Earlier today an Alpine dev posted on IRC that an E02 test is failing for them on 5.9: https://gitlab.alpinelinux.org/alpine/aports/-/merge_requests/34456 It's an issue with the way the function name ヌ is printed: -$'\M-c\M-\C-C\M-\C-L' () { +$'\udfe3\udf83\udf8c' () { I assume it's to do with this: > Starting with version 1.1.11, musl provides a special C locale where bytes > 0x80-0xff are treated as abstract single-byte-character units with no actual > character identity (they’re mapped into wchar_t values that occupy the > Unicode surrogates range). ( https://wiki.musl-libc.org/functional-differences-from-glibc.html ) dana
> On 16 May 2022 at 08:14 dana <dana@dana.is> wrote:
> Earlier today an Alpine dev posted on IRC that an E02 test is failing for them
> on 5.9:
>
> https://gitlab.alpinelinux.org/alpine/aports/-/merge_requests/34456
>
> It's an issue with the way the function name ヌ is printed:
>
> -$'\M-c\M-\C-C\M-\C-L' () {
> +$'\udfe3\udf83\udf8c' () {
This probably isn't a big deal for this test, which isn't even a multibyte
test, it's just to check we've got come consistent representation for strange
output with a meta bit. So arguably we could just pick a simpler string to
test, for an easier life.
The character output isn't right, though (try passing both versions to print),
so I suppose it's a real bug somewhere.
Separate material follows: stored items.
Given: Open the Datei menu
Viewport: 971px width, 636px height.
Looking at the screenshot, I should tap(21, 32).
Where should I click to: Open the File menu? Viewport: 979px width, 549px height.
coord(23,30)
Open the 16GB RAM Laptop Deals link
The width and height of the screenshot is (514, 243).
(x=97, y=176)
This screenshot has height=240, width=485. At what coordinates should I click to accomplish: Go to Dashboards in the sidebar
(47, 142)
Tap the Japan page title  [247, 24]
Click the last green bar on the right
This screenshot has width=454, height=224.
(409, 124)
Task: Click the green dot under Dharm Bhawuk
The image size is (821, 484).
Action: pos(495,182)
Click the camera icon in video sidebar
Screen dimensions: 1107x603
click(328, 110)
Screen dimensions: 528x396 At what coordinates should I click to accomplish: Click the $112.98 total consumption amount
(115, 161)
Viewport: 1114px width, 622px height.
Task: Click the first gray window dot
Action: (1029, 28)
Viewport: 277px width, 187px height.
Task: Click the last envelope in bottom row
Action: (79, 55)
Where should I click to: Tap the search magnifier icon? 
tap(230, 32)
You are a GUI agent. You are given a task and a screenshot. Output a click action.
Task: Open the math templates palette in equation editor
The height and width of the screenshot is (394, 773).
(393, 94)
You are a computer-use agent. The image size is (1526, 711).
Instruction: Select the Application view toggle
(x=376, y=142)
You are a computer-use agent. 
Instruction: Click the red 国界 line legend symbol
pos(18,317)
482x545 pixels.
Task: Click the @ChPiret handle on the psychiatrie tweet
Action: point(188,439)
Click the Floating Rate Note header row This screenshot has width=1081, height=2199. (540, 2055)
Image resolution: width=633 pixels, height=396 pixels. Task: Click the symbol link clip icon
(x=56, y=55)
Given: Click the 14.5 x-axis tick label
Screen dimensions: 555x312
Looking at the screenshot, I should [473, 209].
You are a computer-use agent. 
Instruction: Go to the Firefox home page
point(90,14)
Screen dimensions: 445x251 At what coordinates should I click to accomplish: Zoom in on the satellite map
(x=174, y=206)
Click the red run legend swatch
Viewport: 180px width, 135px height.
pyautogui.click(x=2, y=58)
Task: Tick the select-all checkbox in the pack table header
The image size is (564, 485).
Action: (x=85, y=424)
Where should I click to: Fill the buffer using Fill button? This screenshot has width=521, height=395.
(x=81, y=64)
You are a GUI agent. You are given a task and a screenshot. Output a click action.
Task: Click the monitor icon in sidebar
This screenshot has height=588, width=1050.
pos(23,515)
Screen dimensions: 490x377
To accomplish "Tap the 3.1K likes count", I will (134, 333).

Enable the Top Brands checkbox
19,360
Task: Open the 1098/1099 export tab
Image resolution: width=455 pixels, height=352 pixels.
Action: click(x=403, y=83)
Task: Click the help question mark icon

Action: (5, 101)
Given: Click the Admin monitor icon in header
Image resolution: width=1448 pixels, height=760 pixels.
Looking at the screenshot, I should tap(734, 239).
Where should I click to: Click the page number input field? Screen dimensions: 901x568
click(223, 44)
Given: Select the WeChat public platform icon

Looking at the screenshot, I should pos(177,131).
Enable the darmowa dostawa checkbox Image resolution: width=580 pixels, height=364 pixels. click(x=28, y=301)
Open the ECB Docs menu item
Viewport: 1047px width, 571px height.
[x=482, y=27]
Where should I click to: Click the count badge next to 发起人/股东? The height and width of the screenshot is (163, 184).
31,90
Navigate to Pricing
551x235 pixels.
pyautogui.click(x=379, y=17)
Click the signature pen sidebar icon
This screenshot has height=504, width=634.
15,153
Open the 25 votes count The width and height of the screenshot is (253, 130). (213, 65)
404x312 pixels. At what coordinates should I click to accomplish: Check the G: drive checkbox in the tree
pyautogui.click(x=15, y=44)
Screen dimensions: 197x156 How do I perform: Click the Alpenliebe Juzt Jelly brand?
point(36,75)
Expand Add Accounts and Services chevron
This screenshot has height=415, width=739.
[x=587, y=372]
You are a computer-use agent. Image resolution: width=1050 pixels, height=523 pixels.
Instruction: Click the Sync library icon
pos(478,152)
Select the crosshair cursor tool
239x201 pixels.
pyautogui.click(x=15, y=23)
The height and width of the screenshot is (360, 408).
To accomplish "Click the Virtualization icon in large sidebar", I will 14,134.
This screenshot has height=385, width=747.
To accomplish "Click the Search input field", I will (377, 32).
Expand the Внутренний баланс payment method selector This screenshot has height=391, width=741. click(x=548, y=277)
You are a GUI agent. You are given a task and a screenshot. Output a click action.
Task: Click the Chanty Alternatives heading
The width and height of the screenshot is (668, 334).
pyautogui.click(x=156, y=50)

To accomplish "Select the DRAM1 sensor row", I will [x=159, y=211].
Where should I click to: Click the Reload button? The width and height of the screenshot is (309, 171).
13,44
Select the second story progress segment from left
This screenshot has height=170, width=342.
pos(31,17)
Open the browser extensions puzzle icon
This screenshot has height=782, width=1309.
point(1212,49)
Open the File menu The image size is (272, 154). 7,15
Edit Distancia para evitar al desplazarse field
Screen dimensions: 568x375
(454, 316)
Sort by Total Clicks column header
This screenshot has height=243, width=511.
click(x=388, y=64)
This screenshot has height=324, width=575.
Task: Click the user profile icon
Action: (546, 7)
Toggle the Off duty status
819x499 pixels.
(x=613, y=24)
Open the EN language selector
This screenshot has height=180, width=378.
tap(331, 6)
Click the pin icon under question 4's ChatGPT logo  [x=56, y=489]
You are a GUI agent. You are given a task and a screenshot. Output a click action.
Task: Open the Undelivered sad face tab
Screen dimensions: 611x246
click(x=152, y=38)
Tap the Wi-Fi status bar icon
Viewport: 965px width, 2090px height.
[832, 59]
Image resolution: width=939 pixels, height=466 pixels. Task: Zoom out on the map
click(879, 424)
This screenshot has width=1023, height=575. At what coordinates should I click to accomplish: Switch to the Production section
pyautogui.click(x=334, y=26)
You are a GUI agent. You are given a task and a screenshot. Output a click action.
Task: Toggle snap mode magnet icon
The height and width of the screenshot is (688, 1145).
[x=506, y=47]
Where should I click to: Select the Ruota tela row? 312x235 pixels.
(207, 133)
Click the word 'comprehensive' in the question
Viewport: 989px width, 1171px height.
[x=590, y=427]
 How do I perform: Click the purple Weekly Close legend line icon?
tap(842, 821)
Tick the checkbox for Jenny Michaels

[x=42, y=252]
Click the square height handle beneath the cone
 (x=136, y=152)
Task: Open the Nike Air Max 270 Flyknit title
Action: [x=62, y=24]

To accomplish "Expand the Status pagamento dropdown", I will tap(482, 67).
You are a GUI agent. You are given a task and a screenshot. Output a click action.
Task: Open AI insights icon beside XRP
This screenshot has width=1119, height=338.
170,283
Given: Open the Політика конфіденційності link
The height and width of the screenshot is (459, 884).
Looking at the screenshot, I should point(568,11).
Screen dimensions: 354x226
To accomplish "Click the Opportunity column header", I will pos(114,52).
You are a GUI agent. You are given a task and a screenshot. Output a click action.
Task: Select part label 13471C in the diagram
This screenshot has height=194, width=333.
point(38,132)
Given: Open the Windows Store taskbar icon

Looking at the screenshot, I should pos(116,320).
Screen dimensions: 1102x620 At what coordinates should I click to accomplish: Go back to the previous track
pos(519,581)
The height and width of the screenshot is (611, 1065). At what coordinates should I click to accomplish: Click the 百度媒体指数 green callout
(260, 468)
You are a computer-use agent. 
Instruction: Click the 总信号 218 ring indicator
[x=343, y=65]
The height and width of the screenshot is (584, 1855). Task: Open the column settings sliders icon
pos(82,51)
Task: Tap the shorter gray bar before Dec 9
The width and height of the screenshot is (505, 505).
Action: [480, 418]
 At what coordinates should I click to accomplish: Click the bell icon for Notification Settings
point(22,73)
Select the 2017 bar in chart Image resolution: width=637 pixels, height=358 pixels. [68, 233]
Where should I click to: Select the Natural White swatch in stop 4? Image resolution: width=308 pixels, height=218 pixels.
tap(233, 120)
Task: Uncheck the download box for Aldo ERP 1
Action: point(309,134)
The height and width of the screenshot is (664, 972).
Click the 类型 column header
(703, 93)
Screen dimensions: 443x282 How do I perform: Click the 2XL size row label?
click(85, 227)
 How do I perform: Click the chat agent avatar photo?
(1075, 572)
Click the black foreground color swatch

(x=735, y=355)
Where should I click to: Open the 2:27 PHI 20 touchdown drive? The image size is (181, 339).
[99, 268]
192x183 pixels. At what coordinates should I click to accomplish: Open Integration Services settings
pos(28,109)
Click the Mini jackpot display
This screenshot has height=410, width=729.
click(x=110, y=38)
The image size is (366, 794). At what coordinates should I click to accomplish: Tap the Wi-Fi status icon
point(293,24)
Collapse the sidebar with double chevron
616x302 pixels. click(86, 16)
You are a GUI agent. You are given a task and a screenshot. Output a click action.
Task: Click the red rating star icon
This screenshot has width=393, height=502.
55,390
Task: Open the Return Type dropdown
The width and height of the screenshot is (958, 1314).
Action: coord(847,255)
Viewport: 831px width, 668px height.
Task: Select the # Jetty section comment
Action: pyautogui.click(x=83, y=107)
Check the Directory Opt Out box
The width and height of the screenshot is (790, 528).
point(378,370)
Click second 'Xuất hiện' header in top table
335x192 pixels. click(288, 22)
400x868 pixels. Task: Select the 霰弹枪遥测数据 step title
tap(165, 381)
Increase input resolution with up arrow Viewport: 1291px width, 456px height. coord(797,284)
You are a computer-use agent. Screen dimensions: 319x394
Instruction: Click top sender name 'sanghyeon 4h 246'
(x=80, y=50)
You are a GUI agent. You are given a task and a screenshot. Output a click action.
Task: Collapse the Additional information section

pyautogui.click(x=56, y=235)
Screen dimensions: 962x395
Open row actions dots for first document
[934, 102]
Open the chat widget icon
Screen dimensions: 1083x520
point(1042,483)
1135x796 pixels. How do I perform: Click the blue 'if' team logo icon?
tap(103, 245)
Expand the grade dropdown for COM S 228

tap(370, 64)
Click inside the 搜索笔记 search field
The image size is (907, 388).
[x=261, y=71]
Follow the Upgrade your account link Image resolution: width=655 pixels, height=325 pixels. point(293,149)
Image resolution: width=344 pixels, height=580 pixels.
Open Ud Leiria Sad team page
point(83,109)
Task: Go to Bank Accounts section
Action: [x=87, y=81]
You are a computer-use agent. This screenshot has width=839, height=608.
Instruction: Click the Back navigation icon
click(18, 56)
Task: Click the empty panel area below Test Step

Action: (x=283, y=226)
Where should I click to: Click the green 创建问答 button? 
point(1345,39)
The question is whether it's our job
to chase it.
pws
> 2022/05/16 16:14, dana <dana@dana.is> wrote:
>
> I assume it's to do with this:
>
>> Starting with version 1.1.11, musl provides a special C locale where bytes
>> 0x80-0xff are treated as abstract single-byte-character units with no actual
>> character identity (they’re mapped into wchar_t values that occupy the
>> Unicode surrogates range).
I tried Alpine for the first time, and found that E02 and two other tests
(see below) failed due to this "special" C locale.
In this "special" C locale,
str[0] = 0xXX; /* any value in the range 0x80-0xff */
mbrtowc(&wc, str, 1, &mbs);
sets wc to 0xdfXX (not just 0xXX).
For example, if 0xXX is 0x83 then wc is set to 0xdf83.
This is indeed "special", but it seems globbing etc. works without problem.
So I think we need/should not "fix" this, because 0xfdXX (or \ufdXX) is the
correct representation in their "special" C loale.
IF they want they can just change (in their package) the expected outputs
of the tests to their correct values.
These are the two tests that fail due to the same reason:
./A03quoting.ztst: starting.
--- /tmp/zsh.ztst.13004/ztst.out
+++ /tmp/zsh.ztst.13004/ztst.tout
@@ -4,4 +4,4 @@
16#4D
16#42
16#53
-16#DC
+16#DFDC
Test ./A03quoting.ztst failed: output differs from expected as shown above for:
chars=$(print -r $'BS\\MBS\M-\\')
for (( i = 1; i <= $#chars; i++ )); do
char=$chars[$i]
print $(( [#16] #char ))
done
Was testing: $'-style quote with metafied backslash
./B03print.ztst: starting.
--- /tmp/zsh.ztst.20798/ztst.out
+++ /tmp/zsh.ztst.20798/ztst.tout
@@ -1 +1 @@
-f0
+dff0
Test ./B03print.ztst failed: output differs from expected as shown above for:
printf '%x\n' $(printf '"\xf0')
Was testing: numeric value of high numbered character
On Mon 16 May 2022, at 21:33, Jun T wrote:
> So I think we need/should not "fix" this, because 0xfdXX (or \ufdXX) is the
> correct representation in their "special" C loale.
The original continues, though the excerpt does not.